Tag Archives: Silvio Berlusconi

Bunga Bunga! Archbishops and Archpranksters

There are few things in life more satisfying than when a really good prank comes off… one of those that require a little planning, brass, and normally take a gentle rise out of the pompous old guard. If you have not read it then The Spiritual Quest of Francis Wagstaffe of a masterpiece of this genre written by a dear friend of mine David Johnson (you might know him as the drunk vicar…)

Wagstaffe wrote to prominent people, mostly Anglican bishops, but also others including  Ted Hughes, Roy Jenkins, Cilla Black, Rocco Forte, Stella Rimington, and Melvyn Bragg as well as organisations including the Royal Air Force, the Royal Artillery, the BBC, British Rail, Madame Tussauds, the Victoria and Albert Museum, and the Russian Embassy.
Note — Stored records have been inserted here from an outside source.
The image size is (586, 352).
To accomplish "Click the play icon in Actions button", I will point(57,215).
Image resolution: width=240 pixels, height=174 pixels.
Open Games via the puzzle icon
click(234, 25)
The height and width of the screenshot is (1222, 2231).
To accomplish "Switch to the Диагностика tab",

In each and every case these bastions of British society are fooled and ridiculed by Wagstaffe. 

In the earlier letters he poses as a purveyor of Cumberland sausages and former prep school proprietor who is seeking guidance on the Christian faith, and in the later letters he poses as His Grace the Most Reverend the Archbishop of the Old Northern Catholick Church of the East Riding Mar Francis II Metropolitan and Primate, Knight Grand Commander of the Order of Saint John of Beverly (1st Class).

The Spiritual Quest of Francis Wagstaffe supported St Peter’s Young Homeless Support Centre in Highfields, and is still available here on Amazon. If you want the book to hold its value, dont allow David to sign it… the unsigned editions are much rarer, and mercifully now beyond the edict of the Bishop of Northampton…
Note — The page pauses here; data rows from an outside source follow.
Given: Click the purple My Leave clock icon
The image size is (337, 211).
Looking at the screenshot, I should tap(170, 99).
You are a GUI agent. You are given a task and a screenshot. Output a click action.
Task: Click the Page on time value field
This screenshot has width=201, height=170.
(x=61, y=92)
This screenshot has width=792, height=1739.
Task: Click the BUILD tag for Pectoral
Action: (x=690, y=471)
Anyway, where was I… Oh yes, pranks. I only discovered the infamous ‘Dreadnought hoax’ a few days ago, and it’s a real gem… the pride and top brass of the Royal Navy were taken in hook, line, and sinker by a certain  Horace de Vere Cole and some of his more famous friends of the Bloomsbury Group.
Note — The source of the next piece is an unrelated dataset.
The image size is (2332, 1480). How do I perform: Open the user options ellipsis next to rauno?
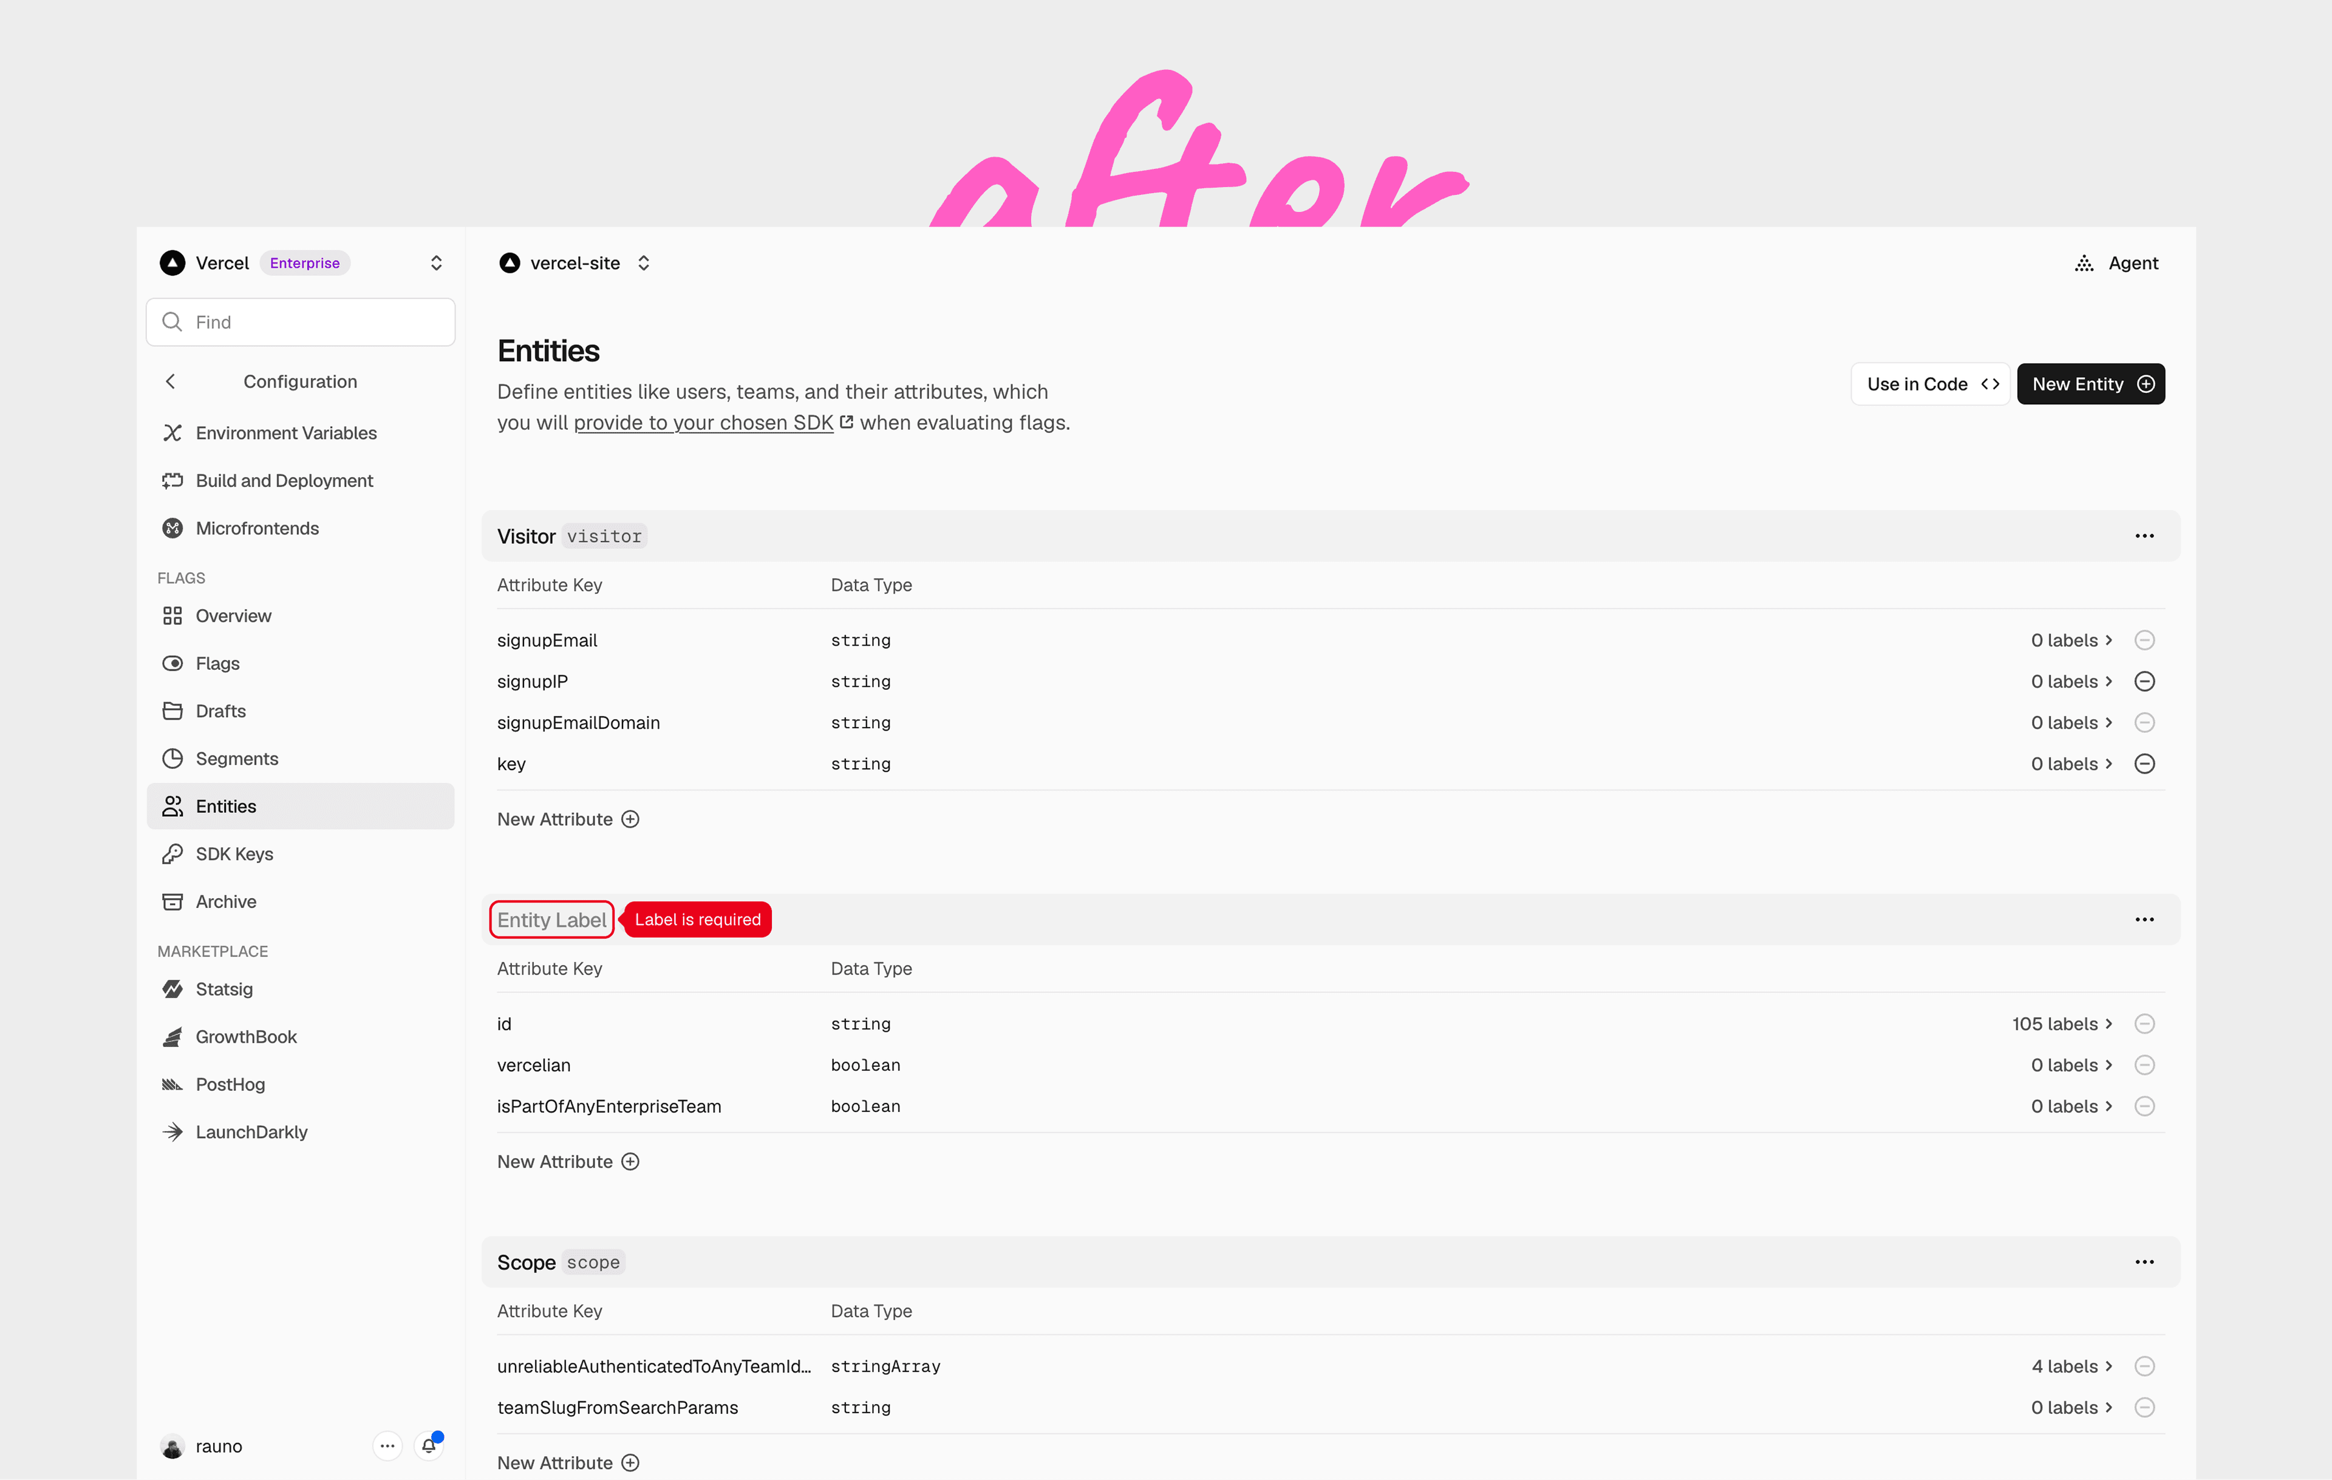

 The hoax was devoid by Cole who tricked the Royal Navy into showing their flagship, the warship HMS Dreadnought, to a supposed delegation of Abyssinian royals. It must be hard to imagine a battleship more impressive than The Dreadnought; Her entry into service in 1906 represented such a marked advance in naval technology that her name came to be associated with an entire generation of battleships, the “dreadnoughts”, as well as the class of ships named after her, while the generation of ships she made obsolete became known as “pre-dreadnoughts”. It was quite literally, and if you can forgive the pun, a ‘sea change’ in naval technology. She was the RN’s new darling, the pride of the fleet, as well as being the most awesome piece of technology on the planet.

All the more amazing was that Cole and five friends—writer Virginia Stephen (later Virginia Woolf), her brother Adrian Stephen, Guy Ridley, Anthony Buxton and artist Duncan Grant—who disguised themselves with skin darkeners and turbans, were welcomed abroad the mighty ship as visiting dignitaries.

On 7 February 1910 the hoax was set in motion. Cole organised for an accomplice to send a telegram to HMS Dreadnought which was then moored in Portland, Dorset. The message said that the ship must be prepared for the visit of a group of princes from Abyssinia and was purportedly signed by Foreign Office Under-secretary Sir Charles Hardinge.

Cole with his entourage went to Paddington station where Cole claimed that he was “Herbert Cholmondeley” of the UK Foreign Office and demanded a special train to Weymouth; the stationmaster arranged a VIP coach. In Weymouth, the navy welcomed the princes with an honour guard. However an Abyssinian flag could not be found. In a piece of marvellous logic the navy proceeded to use that of Zanzibar and to play Zanzibar’s national anthem. Oddly nobody objected, and the party was piped aboard the mightly warship. 

The group inspected the fleet. To show their appreciation, they communicated in a gibberish of words drawn from Latin and Greek; they asked for prayer mats and attempted to bestow fake military honours on some of the officers. An officer familiar with both Cole and Virginia Stephen failed to recognise either.

When the prank was uncovered in London, the ringleader Cole contacted the press and sent a photo of the “princes” to the Daily Mirror. The group’s pacifist views were considered a source of embarrassment, and the Royal Navy briefly became an object of ridicule. The Navy later demanded that Cole be arrested. However, Cole and his compatriots had not broken any law… just rather dented the pride of Him Majesty’s Royal Navy.

During the visit to Dreadnought, the visitors had repeatedly shown amazement or appreciation by exclaiming, “Bunga! Bunga!” When the real Emperor of Ethiopia, Menelik II, visited England some time later, he was chased by children shouting “Bunga! Bunga!”. Silvio Berlusconi would have be proud.